Pour le Front de gauche «Un camarade » qui fait débat
La victoire de Syriza leur donne le sourire. La gauche qui bat la droite, tout ça. Au Front de gauche, le débat est ailleurs. Ces dernières semaines, Jean-Luc Mélenchon a pris ses distances avec Aléxis Tsípras. Le patron du Parti de gauche, pas très fan de la «capitulation» signée à Bruxelles en juillet, a passé du temps avec, l'ex-ministre des Finances Yanis Varoufakis pour causer d'un «plan B». Celui d'une sortie de l'euro. Du coup, les prochains gestes de Tsípras seront scrutés. Eric Coquerel, secrétaire national du Parti de gauche, explique : «On n'a jamais lâché ou taxé Aléxis Tsípras de traître. Ce n'est pas notre adversaire. Mais il a fait des mauvais choix. Aujourd'hui, sa victoire nous réjouit mais les prochaines négociations nous indiquerons si Tsípras est du côté de la troïka ou du peuple.»

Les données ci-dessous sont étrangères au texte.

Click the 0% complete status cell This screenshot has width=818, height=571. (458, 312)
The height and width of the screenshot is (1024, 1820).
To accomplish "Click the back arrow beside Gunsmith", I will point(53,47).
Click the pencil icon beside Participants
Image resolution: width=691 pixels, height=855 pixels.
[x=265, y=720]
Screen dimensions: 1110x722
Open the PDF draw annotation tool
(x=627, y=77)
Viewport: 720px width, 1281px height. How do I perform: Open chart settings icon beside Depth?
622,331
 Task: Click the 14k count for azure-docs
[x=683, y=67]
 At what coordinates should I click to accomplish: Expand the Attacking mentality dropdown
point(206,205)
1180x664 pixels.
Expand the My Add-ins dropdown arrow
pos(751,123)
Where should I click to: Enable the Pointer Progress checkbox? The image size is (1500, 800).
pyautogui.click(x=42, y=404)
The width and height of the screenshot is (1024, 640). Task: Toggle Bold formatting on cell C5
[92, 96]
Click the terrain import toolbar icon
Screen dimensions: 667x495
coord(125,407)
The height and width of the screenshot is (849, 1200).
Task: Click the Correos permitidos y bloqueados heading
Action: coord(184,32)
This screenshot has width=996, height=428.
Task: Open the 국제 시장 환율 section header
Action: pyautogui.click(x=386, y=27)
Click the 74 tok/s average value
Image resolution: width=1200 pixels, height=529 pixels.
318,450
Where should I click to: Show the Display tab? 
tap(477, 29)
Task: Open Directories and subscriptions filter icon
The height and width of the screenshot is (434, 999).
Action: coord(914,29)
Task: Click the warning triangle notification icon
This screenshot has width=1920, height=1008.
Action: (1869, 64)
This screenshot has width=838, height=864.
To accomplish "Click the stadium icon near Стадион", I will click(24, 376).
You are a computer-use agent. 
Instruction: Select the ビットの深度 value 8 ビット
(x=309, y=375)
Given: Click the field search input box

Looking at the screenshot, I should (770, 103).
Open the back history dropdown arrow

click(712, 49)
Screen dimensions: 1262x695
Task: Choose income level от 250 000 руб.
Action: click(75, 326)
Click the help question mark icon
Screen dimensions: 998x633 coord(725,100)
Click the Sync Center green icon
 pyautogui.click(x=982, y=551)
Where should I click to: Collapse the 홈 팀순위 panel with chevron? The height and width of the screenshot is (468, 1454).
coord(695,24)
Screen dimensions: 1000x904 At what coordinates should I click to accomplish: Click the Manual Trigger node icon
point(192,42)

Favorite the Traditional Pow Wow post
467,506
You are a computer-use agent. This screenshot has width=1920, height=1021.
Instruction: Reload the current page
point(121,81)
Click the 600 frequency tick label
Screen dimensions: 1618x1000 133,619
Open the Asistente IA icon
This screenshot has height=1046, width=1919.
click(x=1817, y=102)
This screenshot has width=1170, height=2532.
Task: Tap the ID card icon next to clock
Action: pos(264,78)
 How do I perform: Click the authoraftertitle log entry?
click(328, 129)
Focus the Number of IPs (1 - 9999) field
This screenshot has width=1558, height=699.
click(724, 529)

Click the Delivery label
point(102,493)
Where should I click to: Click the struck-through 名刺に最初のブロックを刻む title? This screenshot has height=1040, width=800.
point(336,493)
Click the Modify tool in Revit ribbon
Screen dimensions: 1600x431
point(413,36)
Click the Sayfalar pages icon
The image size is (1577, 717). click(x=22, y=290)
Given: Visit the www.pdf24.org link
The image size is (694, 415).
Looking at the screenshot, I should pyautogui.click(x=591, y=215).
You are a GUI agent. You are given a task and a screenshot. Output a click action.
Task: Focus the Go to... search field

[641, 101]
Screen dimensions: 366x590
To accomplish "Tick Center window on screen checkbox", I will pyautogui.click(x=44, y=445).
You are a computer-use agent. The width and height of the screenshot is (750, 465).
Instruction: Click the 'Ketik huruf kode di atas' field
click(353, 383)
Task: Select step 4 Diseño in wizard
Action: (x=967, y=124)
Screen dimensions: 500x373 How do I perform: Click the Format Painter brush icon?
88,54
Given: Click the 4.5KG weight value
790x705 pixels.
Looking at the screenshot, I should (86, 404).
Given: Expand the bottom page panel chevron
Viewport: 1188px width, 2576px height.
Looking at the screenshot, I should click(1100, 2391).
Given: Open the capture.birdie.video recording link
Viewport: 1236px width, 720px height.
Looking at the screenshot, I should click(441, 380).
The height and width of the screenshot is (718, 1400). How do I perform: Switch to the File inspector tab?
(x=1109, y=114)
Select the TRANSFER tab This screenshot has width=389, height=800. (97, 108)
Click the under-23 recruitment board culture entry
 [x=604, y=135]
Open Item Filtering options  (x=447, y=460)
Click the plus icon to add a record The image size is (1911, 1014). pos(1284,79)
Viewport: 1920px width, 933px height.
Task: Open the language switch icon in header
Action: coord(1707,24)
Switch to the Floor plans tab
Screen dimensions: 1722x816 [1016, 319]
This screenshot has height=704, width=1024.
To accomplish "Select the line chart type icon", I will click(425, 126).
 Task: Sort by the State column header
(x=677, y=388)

Pendant ce temps au PCF, on réaffirme que la sortie de l'euro n'est pas une solution et on rappelle que «Tsípras est un camarade de toujours. Et nous, on ne l'a jamais oublié», explique le porte-parole Olivier Dartigolles. Pierre Laurent, le leader communiste, était sur scène vendredi à Athènes au dernier meeting de Tsípras. Et, au lendemain de sa victoire, il a déclaré : «A nous de prendre le relais pour des victoires en France qui permettront de libérer tous les peuples européens de l'austérité, changer la table des négociations pour changer l'Europe.»
A moins de deux ans de la présidentielle française, le Front de gauche est en crise : tout le monde parle de «nouveau mouvement» type Syriza ou Podemos, mais personne n'est capable de s'entendre sur une stratégie (par exemple pour les régionales). Eric Coquerel admet, dans un premier temps, que le Front de gauche n'a pas réussi à «traduire l'élan de 2012». Mais il veut croire que les «4 millions d'électeurs n'ont pas disparu».
Comment retrouver un nouveau souffle ? Pour Olivier Dartigolles, «il faudrait créer une plateforme avec des partenaires comme Duflot, Laurent, Mélenchon, Montebourg pour trouver des solutions». Et le porte-parole communiste de mettre en garde : «Si on n'arrive pas à s'entendre et à évoluer ensemble, en 2017, on se retrouverait dans une situation extrêmement dangereuse.»